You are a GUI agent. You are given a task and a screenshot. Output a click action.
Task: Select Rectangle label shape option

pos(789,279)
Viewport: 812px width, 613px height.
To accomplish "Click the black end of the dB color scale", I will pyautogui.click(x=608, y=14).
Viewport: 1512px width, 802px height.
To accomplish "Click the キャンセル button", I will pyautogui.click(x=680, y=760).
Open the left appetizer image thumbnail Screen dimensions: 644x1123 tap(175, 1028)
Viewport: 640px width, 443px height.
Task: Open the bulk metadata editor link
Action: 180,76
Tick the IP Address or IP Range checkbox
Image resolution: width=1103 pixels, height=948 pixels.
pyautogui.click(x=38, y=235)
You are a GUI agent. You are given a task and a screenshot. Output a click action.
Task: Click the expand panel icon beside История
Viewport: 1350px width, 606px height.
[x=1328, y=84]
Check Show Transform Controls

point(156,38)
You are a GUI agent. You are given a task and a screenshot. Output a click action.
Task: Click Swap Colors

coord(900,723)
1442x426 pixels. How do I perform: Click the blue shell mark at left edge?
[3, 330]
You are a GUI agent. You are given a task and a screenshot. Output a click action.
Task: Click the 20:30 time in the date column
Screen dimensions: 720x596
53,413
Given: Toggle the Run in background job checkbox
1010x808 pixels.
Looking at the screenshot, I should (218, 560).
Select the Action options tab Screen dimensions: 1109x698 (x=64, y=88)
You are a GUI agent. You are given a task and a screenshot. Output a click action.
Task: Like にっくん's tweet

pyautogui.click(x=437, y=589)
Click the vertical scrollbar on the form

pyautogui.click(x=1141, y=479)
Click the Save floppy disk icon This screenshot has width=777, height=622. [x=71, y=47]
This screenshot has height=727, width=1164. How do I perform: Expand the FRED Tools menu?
++++
## Aim of the task
Rewrite the lines above, putting "check box" in place of every "checkbox" and keeping everything else the same.

## Task solution
You are a GUI agent. You are given a task and a screenshot. Output a click action.
Task: Select Rectangle label shape option

pos(789,279)
Viewport: 812px width, 613px height.
To accomplish "Click the black end of the dB color scale", I will pyautogui.click(x=608, y=14).
Viewport: 1512px width, 802px height.
To accomplish "Click the キャンセル button", I will pyautogui.click(x=680, y=760).
Open the left appetizer image thumbnail Screen dimensions: 644x1123 tap(175, 1028)
Viewport: 640px width, 443px height.
Task: Open the bulk metadata editor link
Action: 180,76
Tick the IP Address or IP Range check box
Image resolution: width=1103 pixels, height=948 pixels.
pyautogui.click(x=38, y=235)
You are a GUI agent. You are given a task and a screenshot. Output a click action.
Task: Click the expand panel icon beside История
Viewport: 1350px width, 606px height.
[x=1328, y=84]
Check Show Transform Controls

point(156,38)
You are a GUI agent. You are given a task and a screenshot. Output a click action.
Task: Click Swap Colors

coord(900,723)
1442x426 pixels. How do I perform: Click the blue shell mark at left edge?
[3, 330]
You are a GUI agent. You are given a task and a screenshot. Output a click action.
Task: Click the 20:30 time in the date column
Screen dimensions: 720x596
53,413
Given: Toggle the Run in background job check box
1010x808 pixels.
Looking at the screenshot, I should (218, 560).
Select the Action options tab Screen dimensions: 1109x698 (x=64, y=88)
You are a GUI agent. You are given a task and a screenshot. Output a click action.
Task: Like にっくん's tweet

pyautogui.click(x=437, y=589)
Click the vertical scrollbar on the form

pyautogui.click(x=1141, y=479)
Click the Save floppy disk icon This screenshot has width=777, height=622. [x=71, y=47]
This screenshot has height=727, width=1164. How do I perform: Expand the FRED Tools menu?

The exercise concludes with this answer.